I am pleased to learn that biliteracy is gaining an increased amount of attention in recent years due to the diverse communities across America. By being biliterate a child is able to speak, read and write in at least two languages. I believe that schools adapting a biliteracy curriculum would only enhance and with no doubt make the students more successful. In the Rio Grande Valley children are brought up bilingual and are coming to the schools in many cases being biliterate already. I believe that it’s a mistake on the school’s part not to use this to further the learning experience of the students. As an educator in this community I believe that the job of the schools should be to furnish biliteracy, especially if they have a large population of bilingual students like here in The Valley.

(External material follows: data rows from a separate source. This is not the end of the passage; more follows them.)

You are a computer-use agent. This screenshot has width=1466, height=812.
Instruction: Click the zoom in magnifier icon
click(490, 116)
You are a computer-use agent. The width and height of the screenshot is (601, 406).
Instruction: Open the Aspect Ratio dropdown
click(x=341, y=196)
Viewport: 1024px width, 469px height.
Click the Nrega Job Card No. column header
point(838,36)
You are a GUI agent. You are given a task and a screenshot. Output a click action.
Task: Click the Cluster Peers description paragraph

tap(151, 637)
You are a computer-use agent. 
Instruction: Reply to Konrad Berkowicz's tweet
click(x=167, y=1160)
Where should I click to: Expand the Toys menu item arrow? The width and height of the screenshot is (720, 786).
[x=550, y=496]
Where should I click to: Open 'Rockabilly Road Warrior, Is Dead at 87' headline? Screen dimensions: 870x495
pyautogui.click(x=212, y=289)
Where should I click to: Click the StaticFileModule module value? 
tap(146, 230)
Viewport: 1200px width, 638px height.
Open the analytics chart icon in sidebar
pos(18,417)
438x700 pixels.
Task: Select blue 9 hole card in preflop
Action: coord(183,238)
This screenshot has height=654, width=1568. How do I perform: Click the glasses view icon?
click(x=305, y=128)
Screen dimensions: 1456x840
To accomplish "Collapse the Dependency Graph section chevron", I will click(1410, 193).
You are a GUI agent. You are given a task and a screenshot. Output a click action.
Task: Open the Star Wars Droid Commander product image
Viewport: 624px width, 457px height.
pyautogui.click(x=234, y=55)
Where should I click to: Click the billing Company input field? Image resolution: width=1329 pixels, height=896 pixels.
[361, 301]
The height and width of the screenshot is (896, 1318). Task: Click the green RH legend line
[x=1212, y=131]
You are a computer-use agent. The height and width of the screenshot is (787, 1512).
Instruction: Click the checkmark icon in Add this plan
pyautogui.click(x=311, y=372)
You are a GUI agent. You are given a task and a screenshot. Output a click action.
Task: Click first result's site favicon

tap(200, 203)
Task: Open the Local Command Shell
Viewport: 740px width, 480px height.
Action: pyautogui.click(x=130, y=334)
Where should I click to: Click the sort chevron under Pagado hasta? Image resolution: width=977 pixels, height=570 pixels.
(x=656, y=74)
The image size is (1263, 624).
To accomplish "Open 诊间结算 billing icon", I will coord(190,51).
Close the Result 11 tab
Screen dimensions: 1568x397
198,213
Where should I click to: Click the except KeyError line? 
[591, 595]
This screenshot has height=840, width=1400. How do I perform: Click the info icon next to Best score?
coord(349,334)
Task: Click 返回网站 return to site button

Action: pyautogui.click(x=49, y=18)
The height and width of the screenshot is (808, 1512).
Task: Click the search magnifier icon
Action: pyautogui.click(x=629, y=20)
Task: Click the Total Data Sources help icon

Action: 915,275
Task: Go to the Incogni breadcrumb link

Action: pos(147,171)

In most situations our school districts try to assimilate our ELLs into a path where children are leaving their first language behind and receiving mainly English instruction. I believe that a child’s first language shouldn’t be left behind, rather it should be reinforced while the child is acquiring a second language. By doing so no instruction time is lost in the process of transitioning from one language to another. By providing instruction on both languages the child will learn how to transfer reading skills and strategies back and forth from one language to the other.

In a biliterate classroom an assessment tool that the educator can use with their particular students in determining the students’ gains on both languages can be by having the child fill out a self-assessment form.  The child would individually rate their language skills in each language in the areas of listening, speaking, reading, and writing. The child would then add the total number of points for each language. Finally they will come up with the overall total combining both columns to see what the over-all score is in his/her biliteracy abilities. This self-assessment tool would help the child by highlighting the areas of greater need also the areas the child feels confident on. In addition, the results can serve as a guide for the teacher in planning future lessons.

I’ve see a rise of schools that are starting to adopt a dual language curriculum. I believe that this is the start in the right direction. I hope that more districts begin to take notice and that soon more of our neighboring schools adopt a dual language program.